Please restate the data that follows, leaving every word in place.

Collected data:
*** Block opens ***

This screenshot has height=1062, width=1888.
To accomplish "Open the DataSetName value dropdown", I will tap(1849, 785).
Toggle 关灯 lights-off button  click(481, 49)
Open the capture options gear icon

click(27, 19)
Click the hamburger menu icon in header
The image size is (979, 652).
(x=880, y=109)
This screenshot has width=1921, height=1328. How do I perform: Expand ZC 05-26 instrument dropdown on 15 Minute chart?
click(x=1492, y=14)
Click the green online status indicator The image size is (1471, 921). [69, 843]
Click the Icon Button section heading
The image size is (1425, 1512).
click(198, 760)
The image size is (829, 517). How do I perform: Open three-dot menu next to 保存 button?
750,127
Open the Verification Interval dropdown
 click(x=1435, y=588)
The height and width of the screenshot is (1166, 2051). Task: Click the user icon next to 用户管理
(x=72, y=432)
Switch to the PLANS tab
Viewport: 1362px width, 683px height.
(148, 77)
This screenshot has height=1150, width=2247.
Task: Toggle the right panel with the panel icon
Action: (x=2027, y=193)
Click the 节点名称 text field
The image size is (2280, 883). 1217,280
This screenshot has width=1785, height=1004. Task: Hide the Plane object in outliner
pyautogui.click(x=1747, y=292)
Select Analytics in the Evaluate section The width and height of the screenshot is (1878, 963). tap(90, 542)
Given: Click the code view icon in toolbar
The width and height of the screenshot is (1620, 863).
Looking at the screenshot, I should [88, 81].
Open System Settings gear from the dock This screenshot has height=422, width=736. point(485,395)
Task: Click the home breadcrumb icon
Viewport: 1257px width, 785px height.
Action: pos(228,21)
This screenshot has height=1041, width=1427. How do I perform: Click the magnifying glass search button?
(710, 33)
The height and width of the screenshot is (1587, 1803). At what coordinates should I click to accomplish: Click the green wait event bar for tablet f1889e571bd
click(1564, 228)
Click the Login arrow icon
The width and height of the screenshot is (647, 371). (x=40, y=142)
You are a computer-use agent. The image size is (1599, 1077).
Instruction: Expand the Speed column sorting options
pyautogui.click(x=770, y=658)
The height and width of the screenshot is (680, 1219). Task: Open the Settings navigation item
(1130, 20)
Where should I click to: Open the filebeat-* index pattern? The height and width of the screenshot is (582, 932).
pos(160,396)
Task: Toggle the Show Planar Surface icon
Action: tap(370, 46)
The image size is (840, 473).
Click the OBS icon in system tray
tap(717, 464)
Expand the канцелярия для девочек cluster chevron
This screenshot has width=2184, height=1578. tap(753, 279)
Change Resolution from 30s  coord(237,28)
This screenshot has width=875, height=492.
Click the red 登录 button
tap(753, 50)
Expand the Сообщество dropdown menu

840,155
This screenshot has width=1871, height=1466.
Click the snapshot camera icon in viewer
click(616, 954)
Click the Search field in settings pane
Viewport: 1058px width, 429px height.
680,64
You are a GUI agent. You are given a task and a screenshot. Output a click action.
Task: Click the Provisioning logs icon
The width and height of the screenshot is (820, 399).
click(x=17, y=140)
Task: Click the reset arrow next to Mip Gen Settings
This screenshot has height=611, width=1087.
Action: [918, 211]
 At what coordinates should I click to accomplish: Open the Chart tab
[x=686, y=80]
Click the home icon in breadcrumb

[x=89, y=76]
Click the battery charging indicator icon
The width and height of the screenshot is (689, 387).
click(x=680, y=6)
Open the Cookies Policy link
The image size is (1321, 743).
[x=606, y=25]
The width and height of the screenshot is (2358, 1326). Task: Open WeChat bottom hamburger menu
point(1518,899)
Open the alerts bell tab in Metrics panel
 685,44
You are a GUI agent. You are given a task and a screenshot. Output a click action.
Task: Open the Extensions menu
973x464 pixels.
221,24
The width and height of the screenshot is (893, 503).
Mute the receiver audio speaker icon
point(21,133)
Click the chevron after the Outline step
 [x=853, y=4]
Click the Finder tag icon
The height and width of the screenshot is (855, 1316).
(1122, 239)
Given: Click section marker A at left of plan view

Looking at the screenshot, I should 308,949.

*** Block closes ***

** Response area **
This screenshot has height=1062, width=1888.
To accomplish "Open the DataSetName value dropdown", I will tap(1849, 785).
Toggle 关灯 lights-off button  click(481, 49)
Open the capture options gear icon

click(27, 19)
Click the hamburger menu icon in header
The image size is (979, 652).
(x=880, y=109)
This screenshot has width=1921, height=1328. How do I perform: Expand ZC 05-26 instrument dropdown on 15 Minute chart?
click(x=1492, y=14)
Click the green online status indicator The image size is (1471, 921). [69, 843]
Click the Icon Button section heading
The image size is (1425, 1512).
click(198, 760)
The image size is (829, 517). How do I perform: Open three-dot menu next to 保存 button?
750,127
Open the Verification Interval dropdown
 click(x=1435, y=588)
The height and width of the screenshot is (1166, 2051). Task: Click the user icon next to 用户管理
(x=72, y=432)
Switch to the PLANS tab
Viewport: 1362px width, 683px height.
(148, 77)
This screenshot has height=1150, width=2247.
Task: Toggle the right panel with the panel icon
Action: (x=2027, y=193)
Click the 节点名称 text field
The image size is (2280, 883). 1217,280
This screenshot has width=1785, height=1004. Task: Hide the Plane object in outliner
pyautogui.click(x=1747, y=292)
Select Analytics in the Evaluate section The width and height of the screenshot is (1878, 963). tap(90, 542)
Given: Click the code view icon in toolbar
The width and height of the screenshot is (1620, 863).
Looking at the screenshot, I should [88, 81].
Open System Settings gear from the dock This screenshot has height=422, width=736. point(485,395)
Task: Click the home breadcrumb icon
Viewport: 1257px width, 785px height.
Action: pos(228,21)
This screenshot has height=1041, width=1427. How do I perform: Click the magnifying glass search button?
(710, 33)
The height and width of the screenshot is (1587, 1803). At what coordinates should I click to accomplish: Click the green wait event bar for tablet f1889e571bd
click(1564, 228)
Click the Login arrow icon
The width and height of the screenshot is (647, 371). (x=40, y=142)
You are a computer-use agent. The image size is (1599, 1077).
Instruction: Expand the Speed column sorting options
pyautogui.click(x=770, y=658)
The height and width of the screenshot is (680, 1219). Task: Open the Settings navigation item
(1130, 20)
Where should I click to: Open the filebeat-* index pattern? The height and width of the screenshot is (582, 932).
pos(160,396)
Task: Toggle the Show Planar Surface icon
Action: tap(370, 46)
The image size is (840, 473).
Click the OBS icon in system tray
tap(717, 464)
Expand the канцелярия для девочек cluster chevron
This screenshot has width=2184, height=1578. tap(753, 279)
Change Resolution from 30s  coord(237,28)
This screenshot has width=875, height=492.
Click the red 登录 button
tap(753, 50)
Expand the Сообщество dropdown menu

840,155
This screenshot has width=1871, height=1466.
Click the snapshot camera icon in viewer
click(616, 954)
Click the Search field in settings pane
Viewport: 1058px width, 429px height.
680,64
You are a GUI agent. You are given a task and a screenshot. Output a click action.
Task: Click the Provisioning logs icon
The width and height of the screenshot is (820, 399).
click(x=17, y=140)
Task: Click the reset arrow next to Mip Gen Settings
This screenshot has height=611, width=1087.
Action: [918, 211]
 At what coordinates should I click to accomplish: Open the Chart tab
[x=686, y=80]
Click the home icon in breadcrumb

[x=89, y=76]
Click the battery charging indicator icon
The width and height of the screenshot is (689, 387).
click(x=680, y=6)
Open the Cookies Policy link
The image size is (1321, 743).
[x=606, y=25]
The width and height of the screenshot is (2358, 1326). Task: Open WeChat bottom hamburger menu
point(1518,899)
Open the alerts bell tab in Metrics panel
 685,44
You are a GUI agent. You are given a task and a screenshot. Output a click action.
Task: Open the Extensions menu
973x464 pixels.
221,24
The width and height of the screenshot is (893, 503).
Mute the receiver audio speaker icon
point(21,133)
Click the chevron after the Outline step
 [x=853, y=4]
Click the Finder tag icon
The height and width of the screenshot is (855, 1316).
(1122, 239)
Given: Click section marker A at left of plan view

Looking at the screenshot, I should 308,949.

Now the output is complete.